*** Opening of Source passage ***
- WHY an online gene table?

In printed format the gene table (established in 1991) has reached a degree of complexity, which makes it increasingly difficult to maintain, to revise and to consult. This is due to the accumulation of new morbid loci, and ultimately of new disease genes. In addition, the simplistic equations 1 disease =1 gene, and 1 gene = 1 disease are no longer tenable, because of two concurrent phenomena:

      1. phenotypic convergence (1 disease = several genes, ex: Charcot -Marie -Tooth, etc.);
      2. phenotypic divergence (1 gene = several diseases, ex: lamin A/C)
- WHAT is the online gene table?

Basically it is identical to the printed gene table PLUS interactivity, within the table (the different items are crossreferenced), and outside the table with instantaneous links to

    • Leiden Muscular Dystrophy = muscle-specific database, including mutations
    • OMIM = general genetic disease database
    • NCBI = general official repository of genome and gene sequences and all related links
    • Genatlas = molecular medicine database


The online gene table is neither a comprehensive encyclopedia where you would find anything you wanted to know about your favorite disease, nor a tool to obtain a synthetic synopsis of a specific gene or disease. On the other hand, the curators are not responsible for the information provided by the linked databases.
*** Close of Source passage ***
What you will do →
Reproduce the source passage on the online gene table word for word, in full.
*** Opening of The data ***
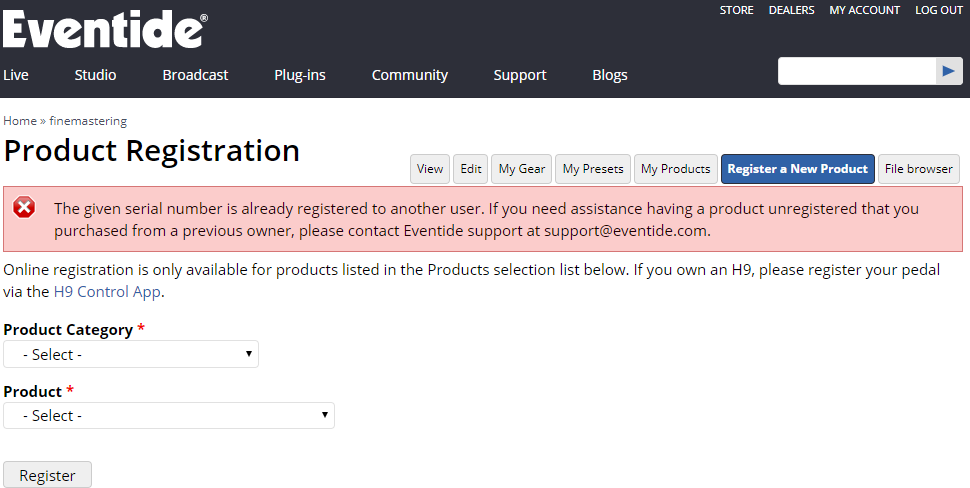Click the Register button
The height and width of the screenshot is (488, 970).
coord(47,475)
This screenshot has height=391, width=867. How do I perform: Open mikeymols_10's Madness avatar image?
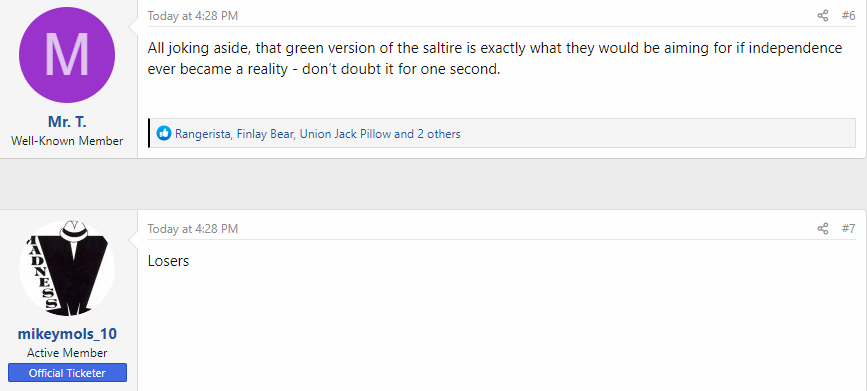[x=67, y=268]
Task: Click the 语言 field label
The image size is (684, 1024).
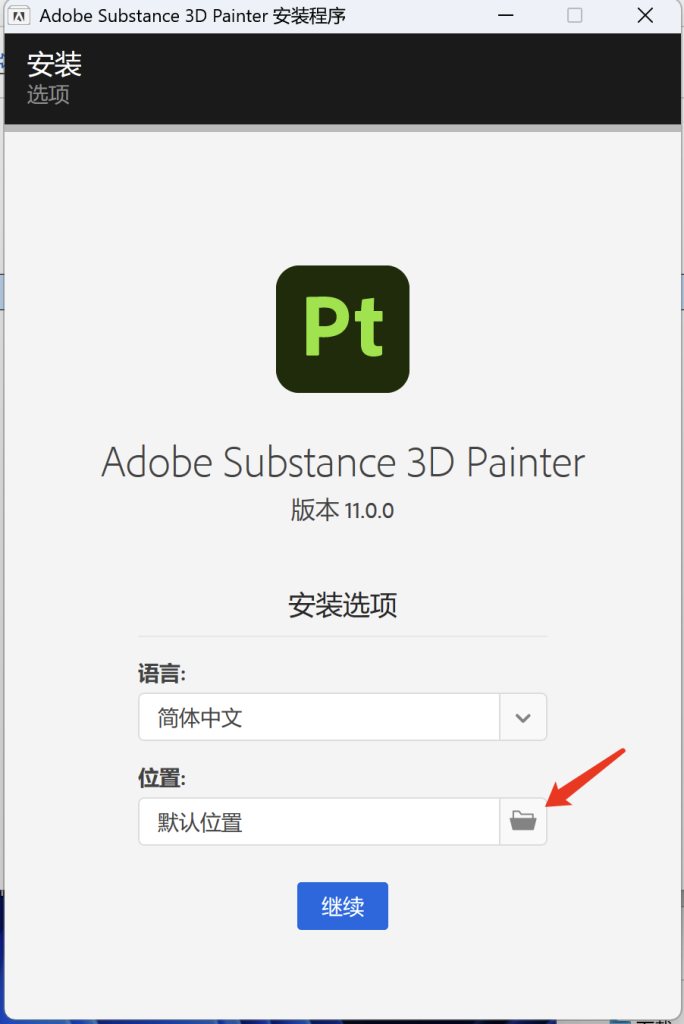Action: click(x=162, y=674)
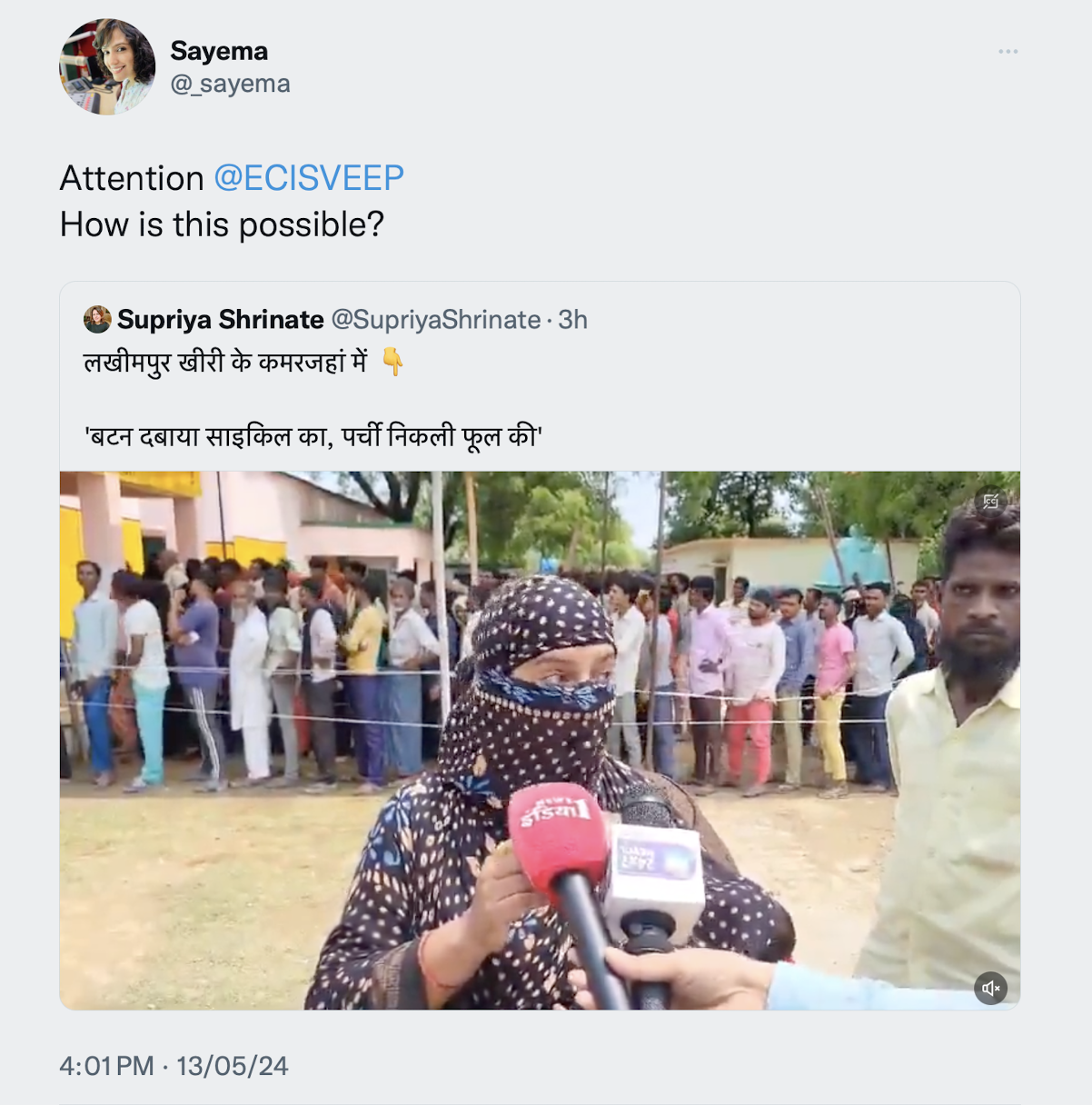Open Supriya Shrinate's small avatar
The width and height of the screenshot is (1092, 1105).
[x=97, y=320]
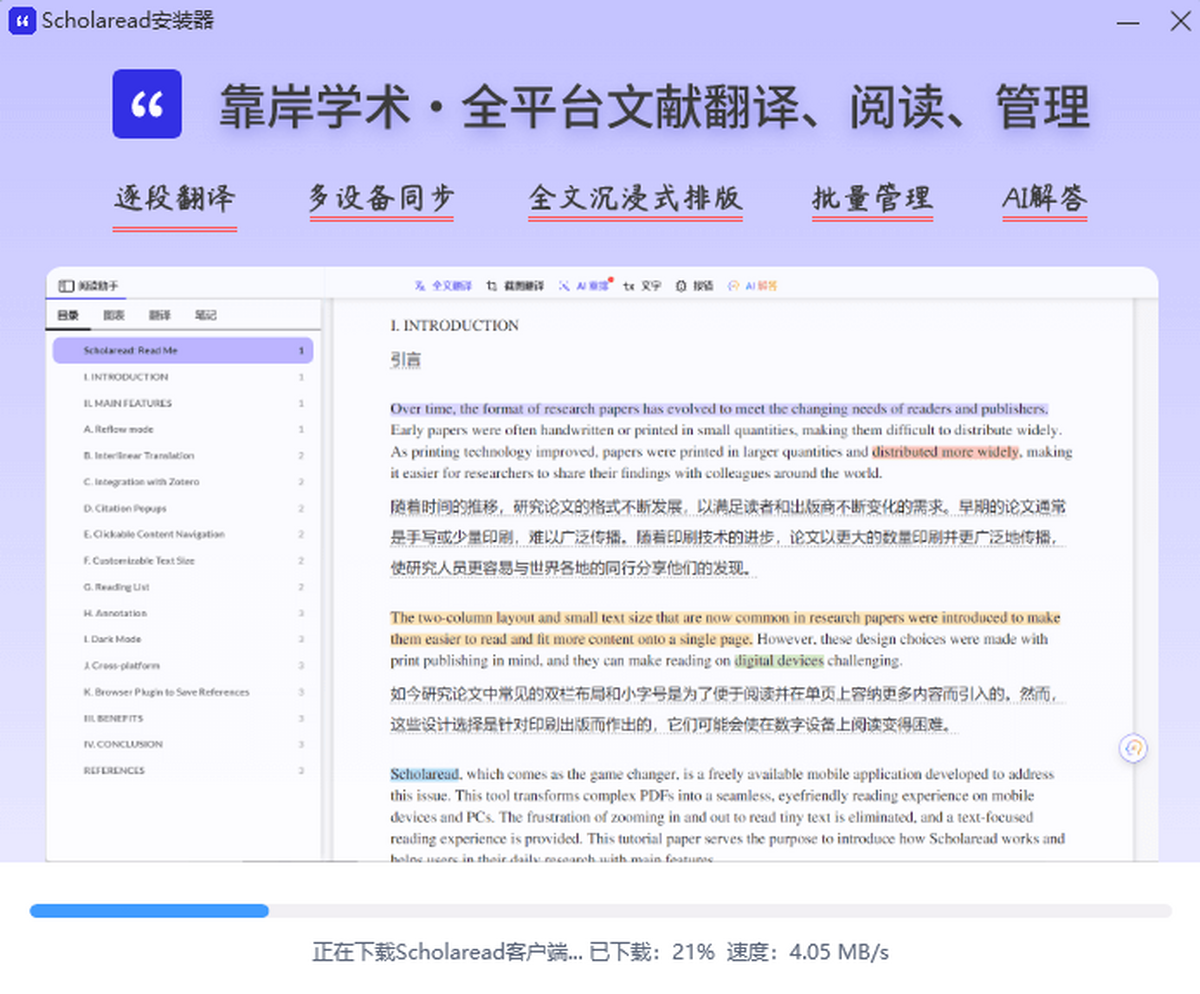Minimize the Scholaread installer window
Image resolution: width=1200 pixels, height=994 pixels.
[1127, 21]
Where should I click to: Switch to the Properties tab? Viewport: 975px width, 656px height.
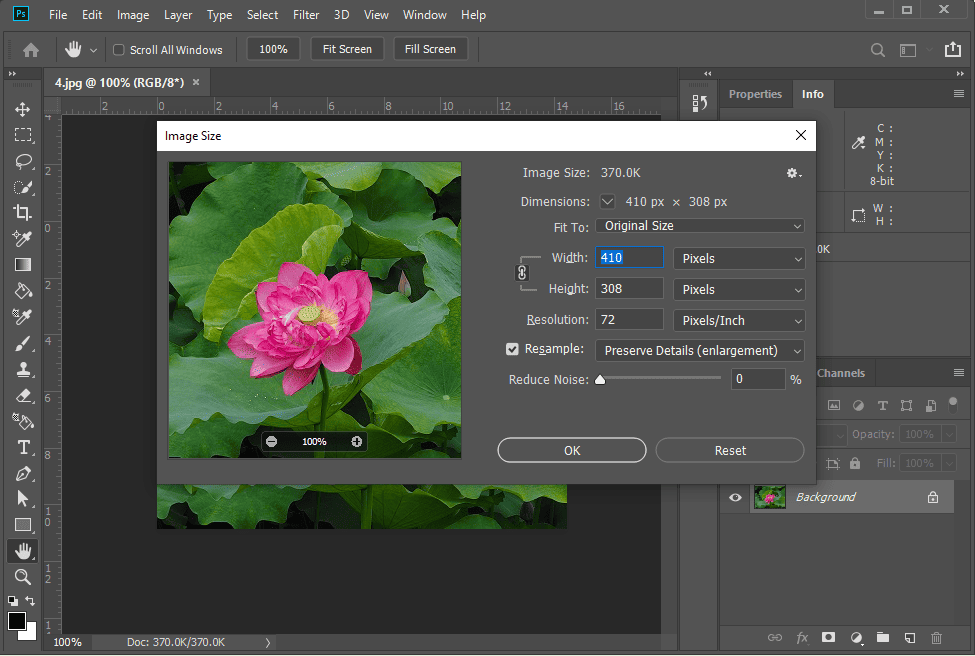(755, 93)
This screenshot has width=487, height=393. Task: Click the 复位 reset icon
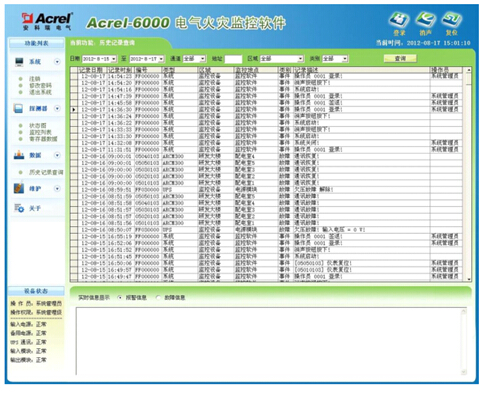pos(452,20)
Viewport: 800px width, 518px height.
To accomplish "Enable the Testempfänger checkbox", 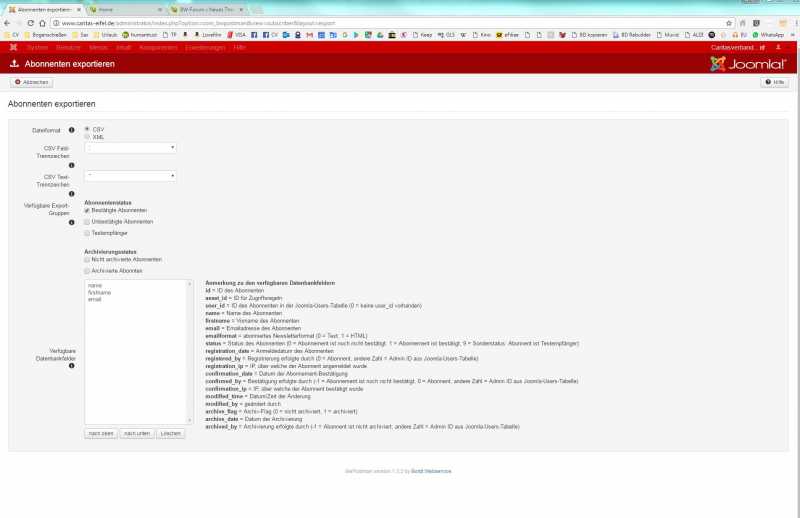I will (87, 232).
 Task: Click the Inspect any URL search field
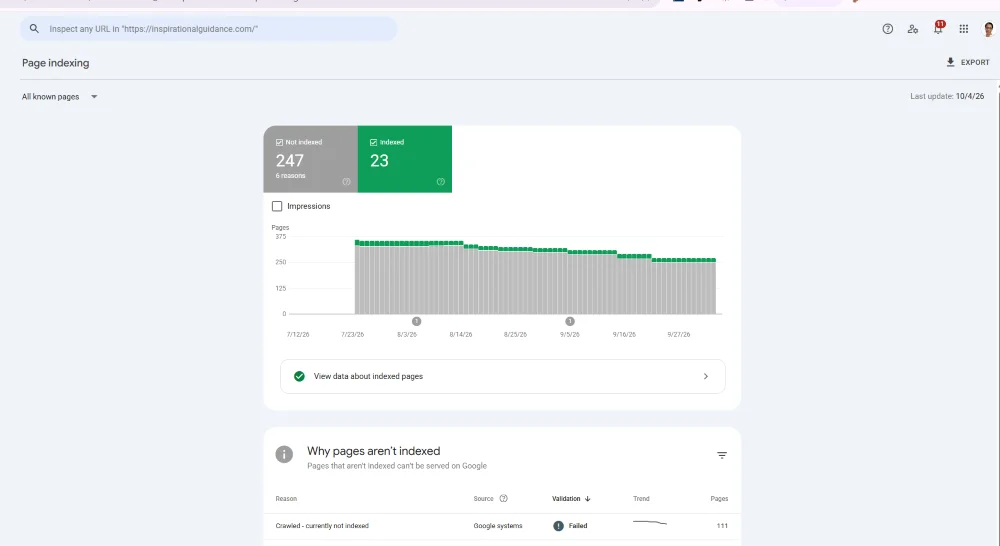(x=209, y=29)
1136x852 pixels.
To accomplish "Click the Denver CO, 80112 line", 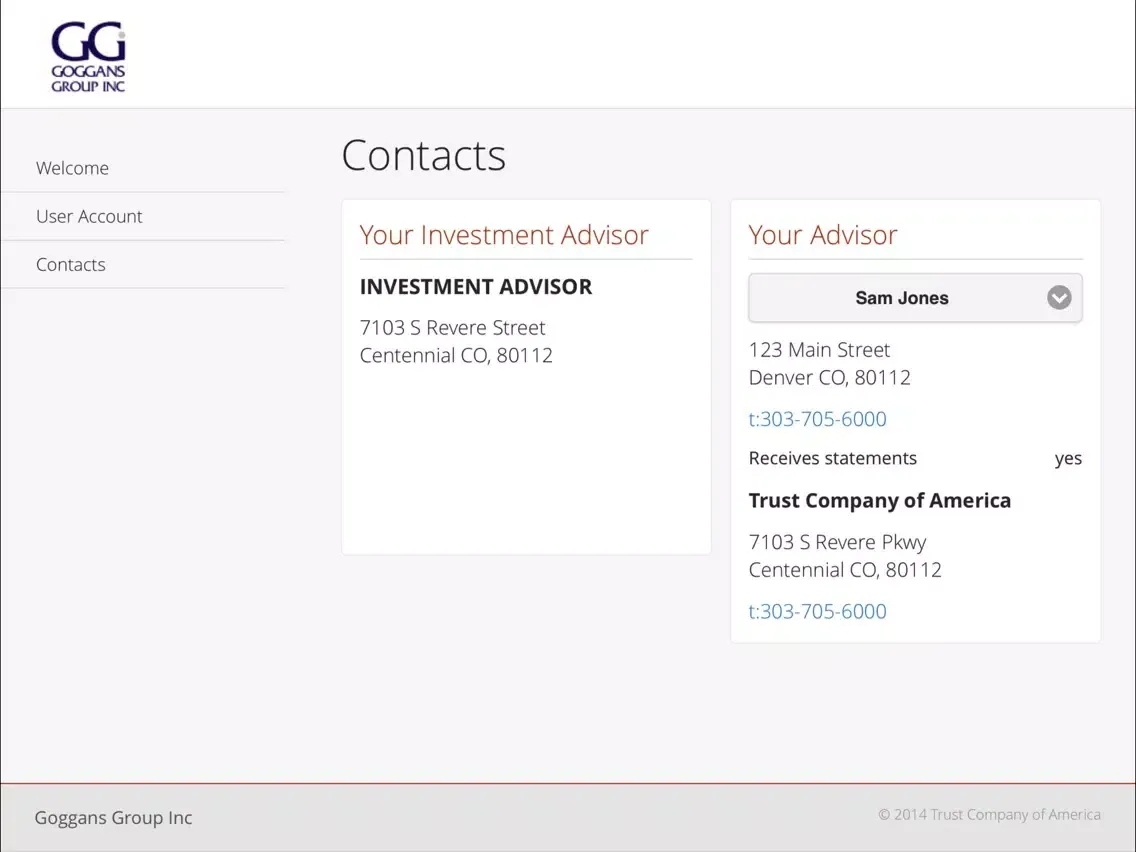I will coord(829,378).
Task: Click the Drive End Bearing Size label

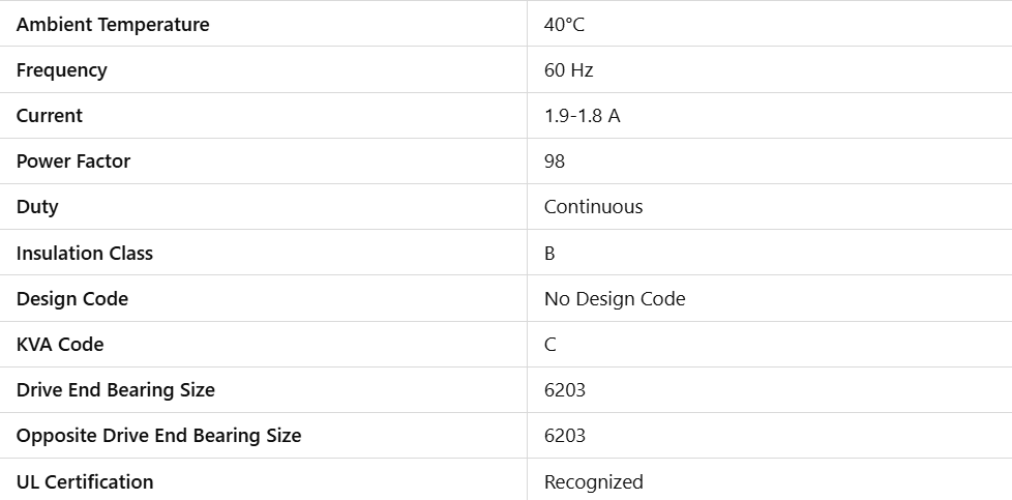Action: 115,390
*** Close of The data ***
Solution to this task →
- WHY an online gene table?

In printed format the gene table (established in 1991) has reached a degree of complexity, which makes it increasingly difficult to maintain, to revise and to consult. This is due to the accumulation of new morbid loci, and ultimately of new disease genes. In addition, the simplistic equations 1 disease =1 gene, and 1 gene = 1 disease are no longer tenable, because of two concurrent phenomena:

      1. phenotypic convergence (1 disease = several genes, ex: Charcot -Marie -Tooth, etc.);
      2. phenotypic divergence (1 gene = several diseases, ex: lamin A/C)
- WHAT is the online gene table?

Basically it is identical to the printed gene table PLUS interactivity, within the table (the different items are crossreferenced), and outside the table with instantaneous links to

    • Leiden Muscular Dystrophy = muscle-specific database, including mutations
    • OMIM = general genetic disease database
    • NCBI = general official repository of genome and gene sequences and all related links
    • Genatlas = molecular medicine database


The online gene table is neither a comprehensive encyclopedia where you would find anything you wanted to know about your favorite disease, nor a tool to obtain a synthetic synopsis of a specific gene or disease. On the other hand, the curators are not responsible for the information provided by the linked databases.